My favorite example is listening to the Shipping Forecast. Only culture could explain why, for example, a person born in Wolverhampton, who lives his or her life in Wolverhampton and who will die in Wolverhampton — all without ever even seeing the ocean — will faithfully listen each evening to an account of storms in the Dogger and gales in Trafalgar. Given the lack of practical utility of the information for many listeners, it might as well be read as “ish ka bibble bibble bubble”: Soothing, strangely reassuring nonsense syllables just before bedtime. To quote Sean Street’s perfect description, it’s “cold poetry of information”.
I happened to be in England some years ago when the decision was made to rename the forecast area Finisterre with the name FitzRoy. it occasioned a surprising amount of controversy and nostalgia.

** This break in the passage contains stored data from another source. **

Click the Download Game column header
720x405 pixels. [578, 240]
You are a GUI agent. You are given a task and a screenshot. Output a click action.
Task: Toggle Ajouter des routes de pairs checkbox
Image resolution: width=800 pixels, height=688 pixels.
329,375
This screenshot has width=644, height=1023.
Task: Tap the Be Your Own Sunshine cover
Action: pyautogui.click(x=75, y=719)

http://news.bbc.co.uk/2/hi/uk_news/1796295.stm
Was this post inspired by this week’s News Quiz Extra?
I like it too. There’s a spare elegance to the stlyised professional format that shows up the talking-down matiness of ordinary forecasts. And you appreciate more the warmth and security of your own bed when you are reminded of the filthy weather faced routinely by “those in peril on the sea”.
Keith: “People often ask me regarding drug use in other countries (e.g., Iraq), “Is there something about the culture that makes people use drugs?”. I typically answer something like “No, drug taking is a behavior found in almost every society, cultural variables only shape how often it happens, in what way, and how people feel about it”. ”
Sentences 1 and 2 are in contradiction. As an example, if regular usage of a substance is 1% in country A vs. 30% in country B due to culture, that’s huge.
Find a copy of “Weather Forecast” sung by the Master Singers around 1966. Weather and shipping forecast performed as an Anglican chant. Oddly soothing.
I, too, am skeptical of the cult of culture and the tendency to provide just-so stories as if they were cultural explanations. But note that even your smallish claim about cultural explanation here seems false. You write:
“Only culture could explain why, for example, a person born in Wolverhampton, who lives his or her life in Wolverhampton and who will die in Wolverhampton — all without ever even seeing the ocean — will faithfully listen each evening to an account of storms in the Dogger and gales in Trafalgar.”
Such a person might, of course, have seen a big storm elsewhere or read an account of such a storm and become fascinated by them, or have been caught in a storm as a child or whatever. In such a case, the required explanation would be psychological, not cultural (unless, of course, we were to have such an expansive definition of culture that the claim became uninteresting). Cultural explanations are typically called for when a phenomenon is *widespread.*
This is not to suggest that cultural and psychological explanations exhaust the possibilities, of course.